Thermoreversible cell-derived extracellular matrix only hydrogel (CEOgel): Development, characterization, and applications

Abstract

Decellularized extracellular matrix (dECM) has been widely used as a biomimetic material for three-dimensional cell culture and tissue regeneration. Although tissue-derived ECM is the conventional source of dECM, cell-derived ECM (cECM) has emerged as an attractive alternative. Various cECM-based formulations such as powders, films, and preformed gels have been reported, but thermosensitive cECM hydrogels remain largely unexplored. Here, we report a novel method to produce a thermoreversible hydrogel exclusively made from cECM, termed CEOgel. Once in vitro–cultured umbilical cord mesenchymal stem cells were decellularized, cECM solubility was enhanced and its nanofibers were concentrated to generate CEOgel without additional factors. This fabrication strategy was applicable across multiple cell types and consistently yielded homogeneous gels with minimal donor- or batch-dependent variability. CEOgel exhibited sufficient mechanical stability for in vitro use and formed gels in vivo following injection, confirming its thermosensitive and biocompatible nature. It also served as a functional 3D matrix, supporting endothelial vascularization in microfluidic chips and the growth of colorectal cancer organoids.
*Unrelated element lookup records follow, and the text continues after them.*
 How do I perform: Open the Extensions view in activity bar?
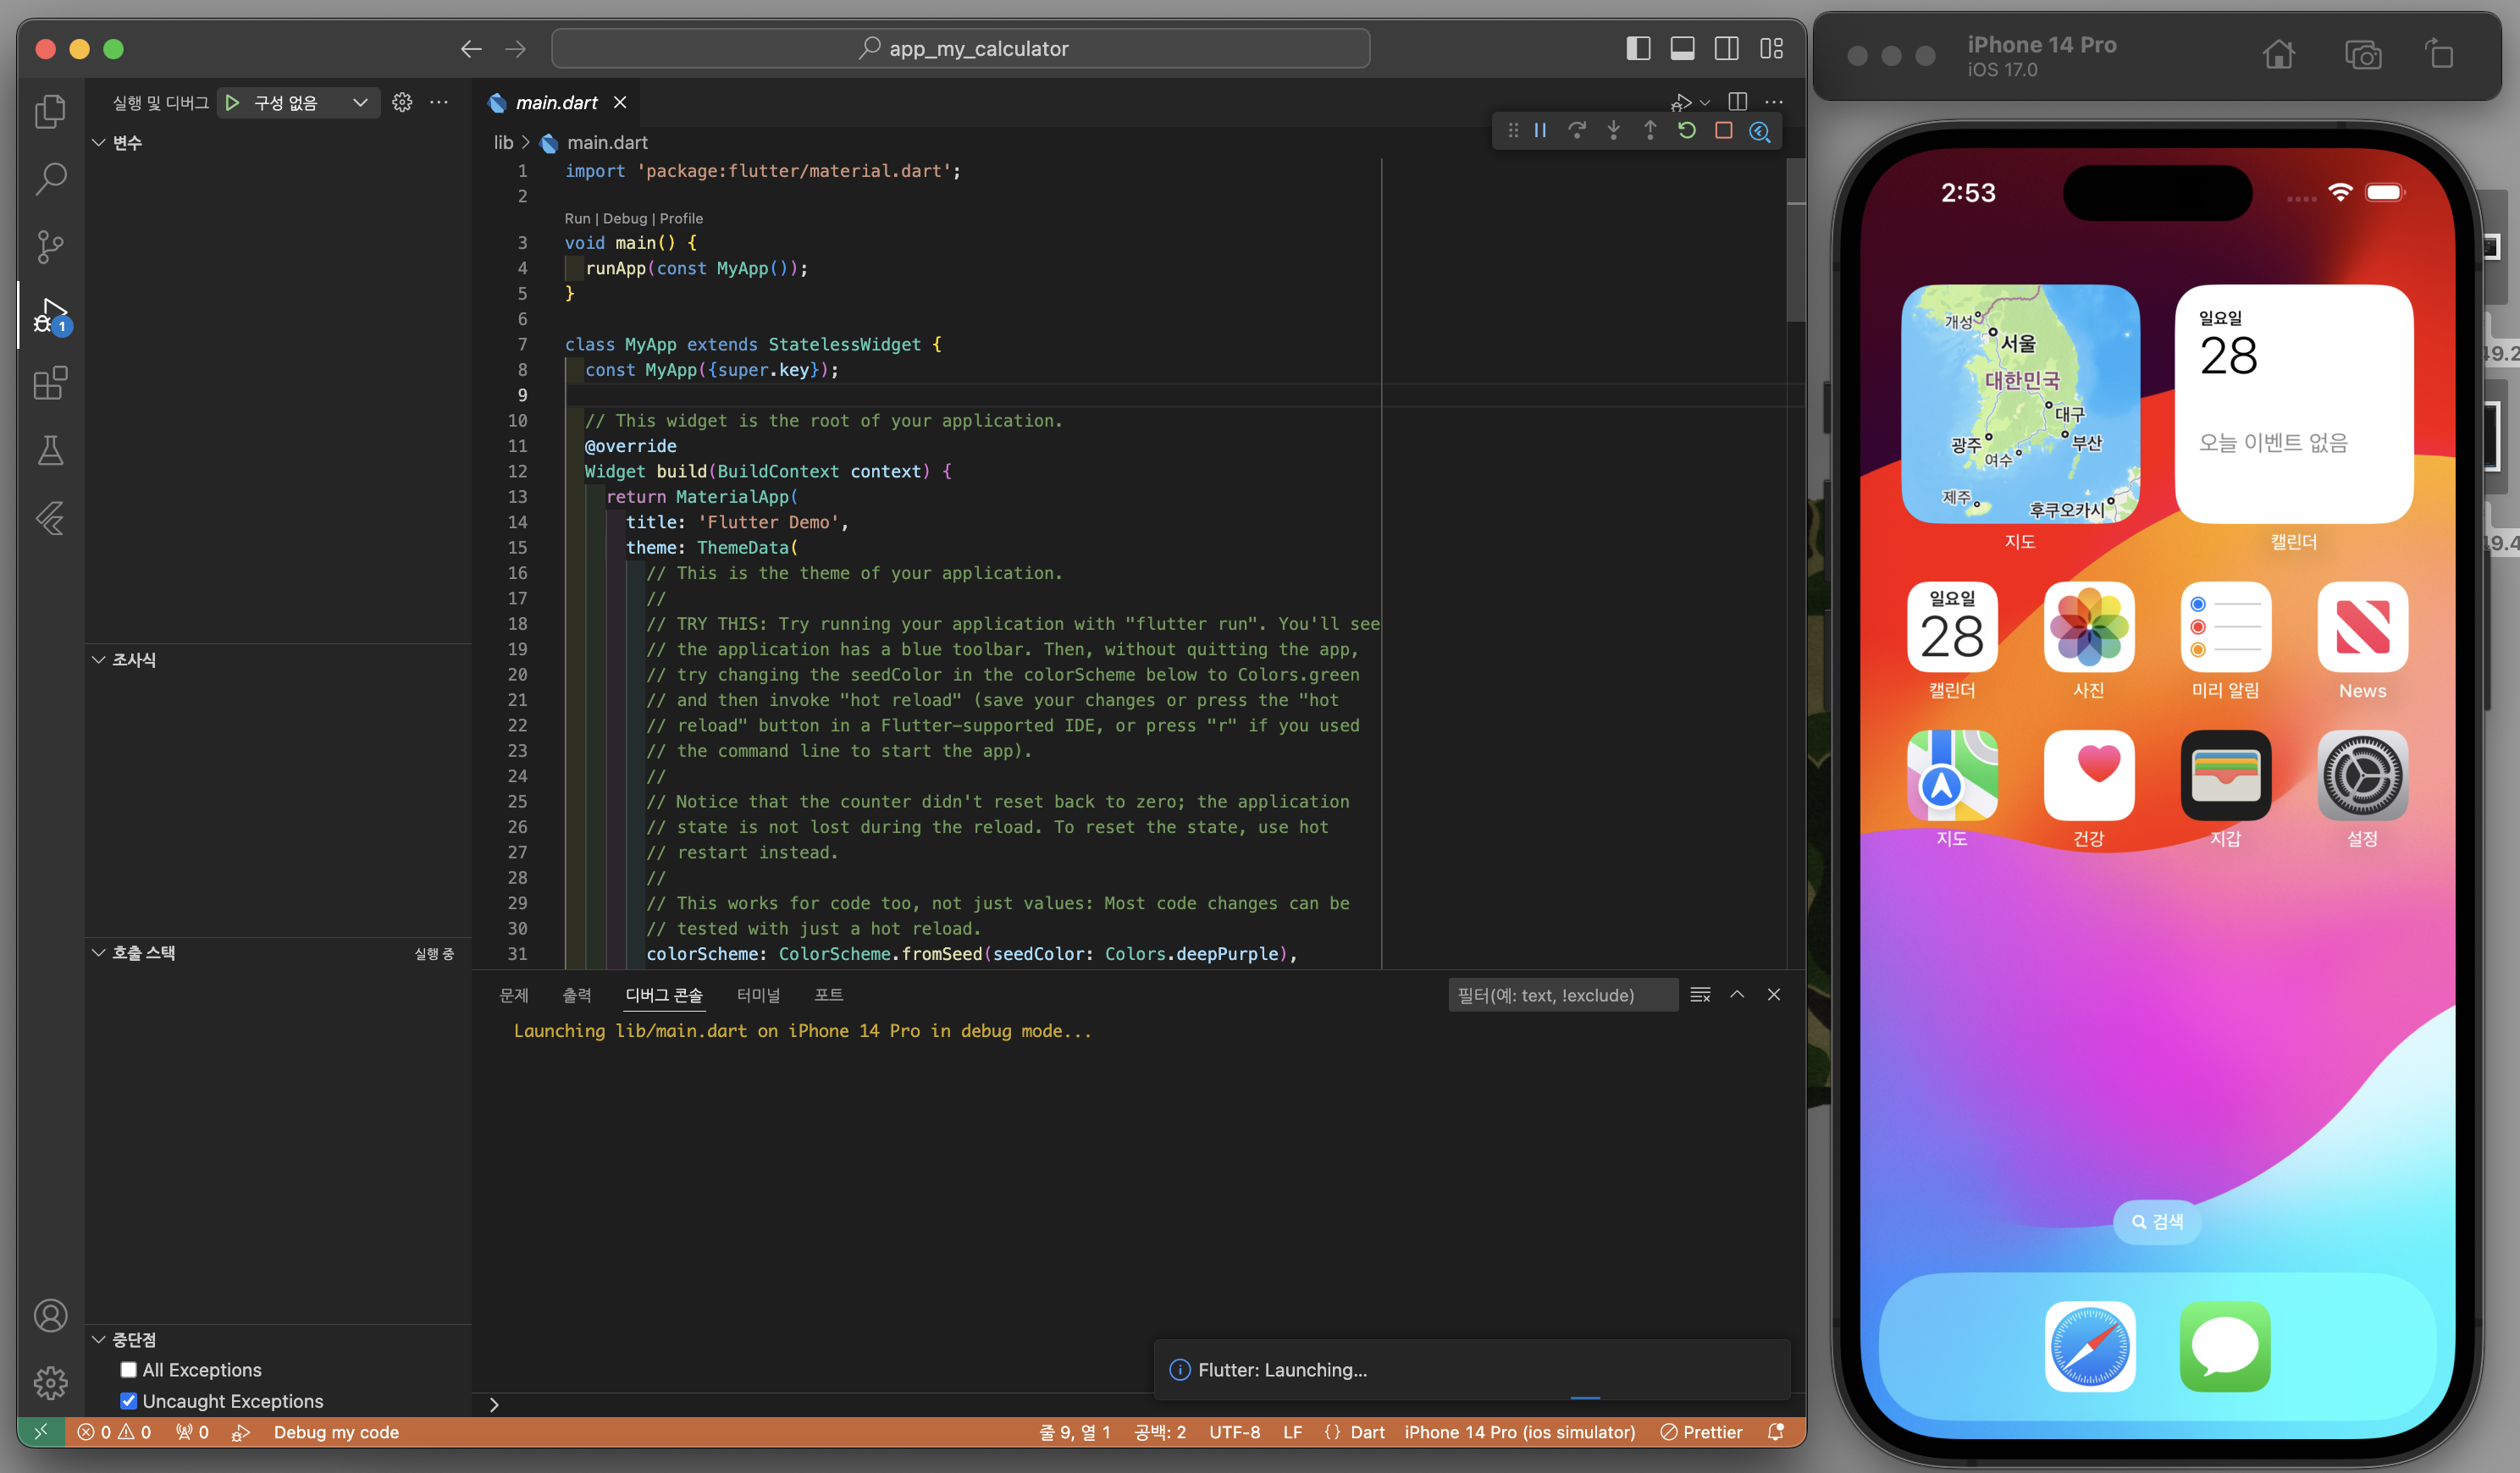point(50,383)
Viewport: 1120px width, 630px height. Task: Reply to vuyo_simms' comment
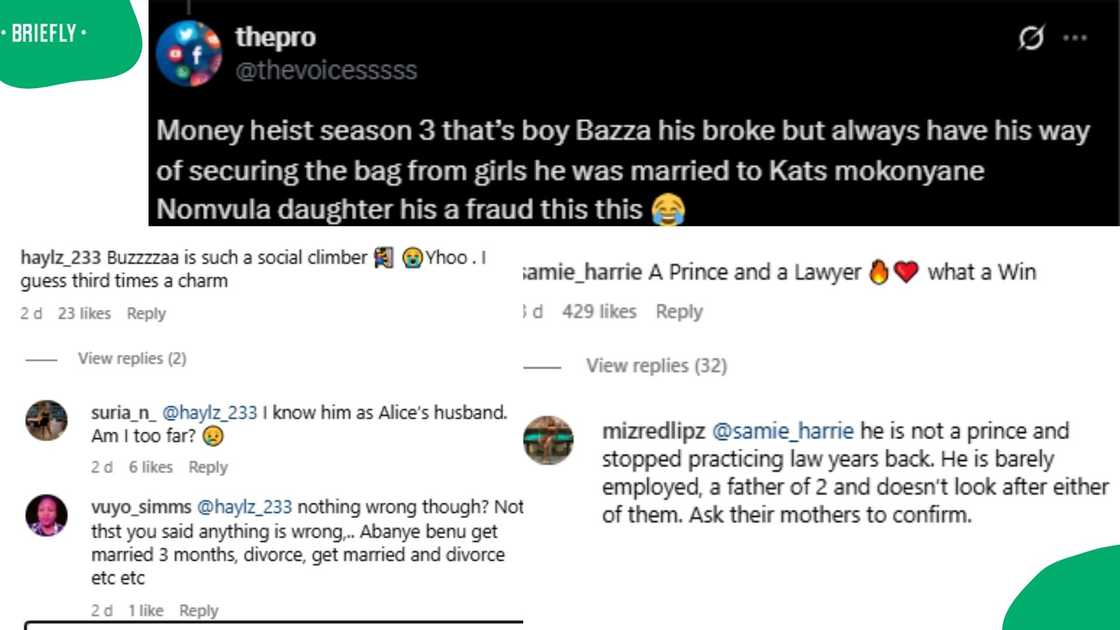tap(198, 609)
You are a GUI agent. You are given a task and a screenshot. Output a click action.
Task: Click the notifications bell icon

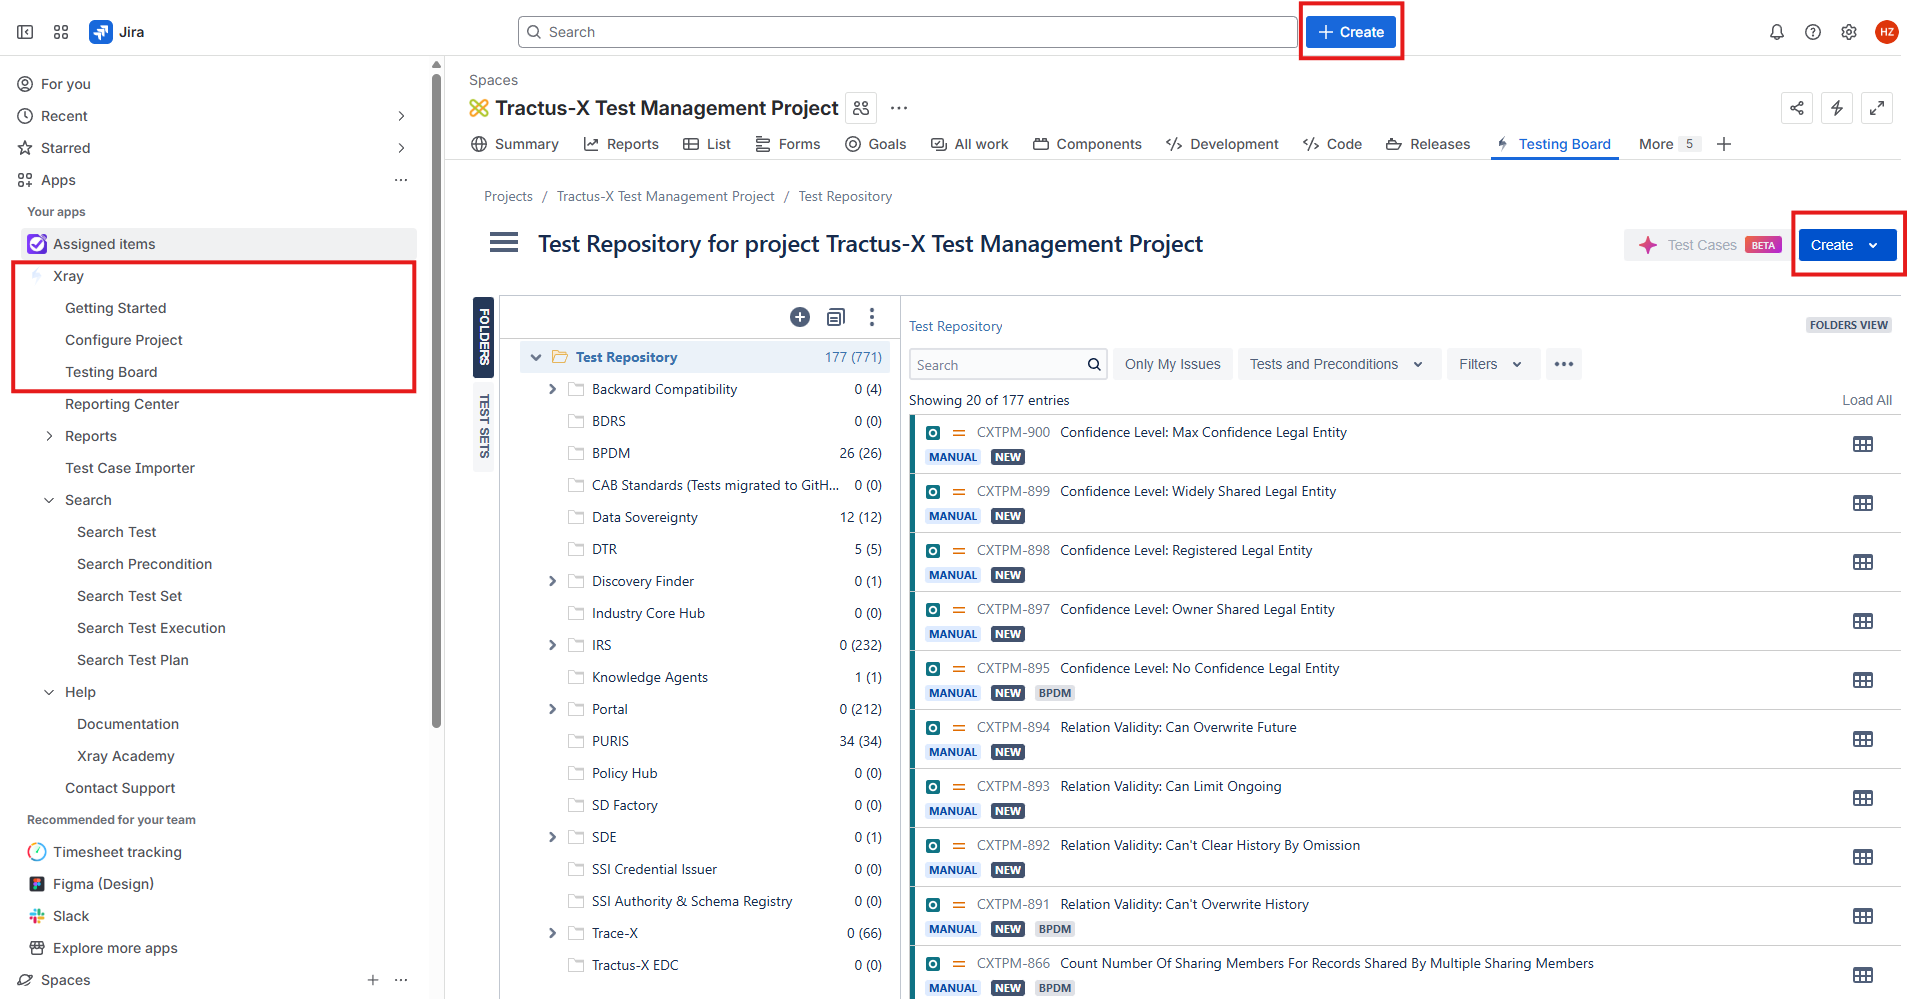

Proteomic profiling revealed that CEOgel incorporates a broad spectrum of proteins commonly expressed across human tissues. Additionally, we demonstrated that CEOgel properties can be tuned through transition-metal crosslinking and genetically engineering ECM-producing cells. Together, this study proposes a new class of thermoreversible cECM hydrogels that eliminate reliance on animal tissues or external cross-linkers while expanding the applicability of cECM materials and advancing conceptual diversity for ECM hydrogel design. Our findings highlight the potential of CEOgel as a regenerative biomaterial for tissue engineering and medical applications.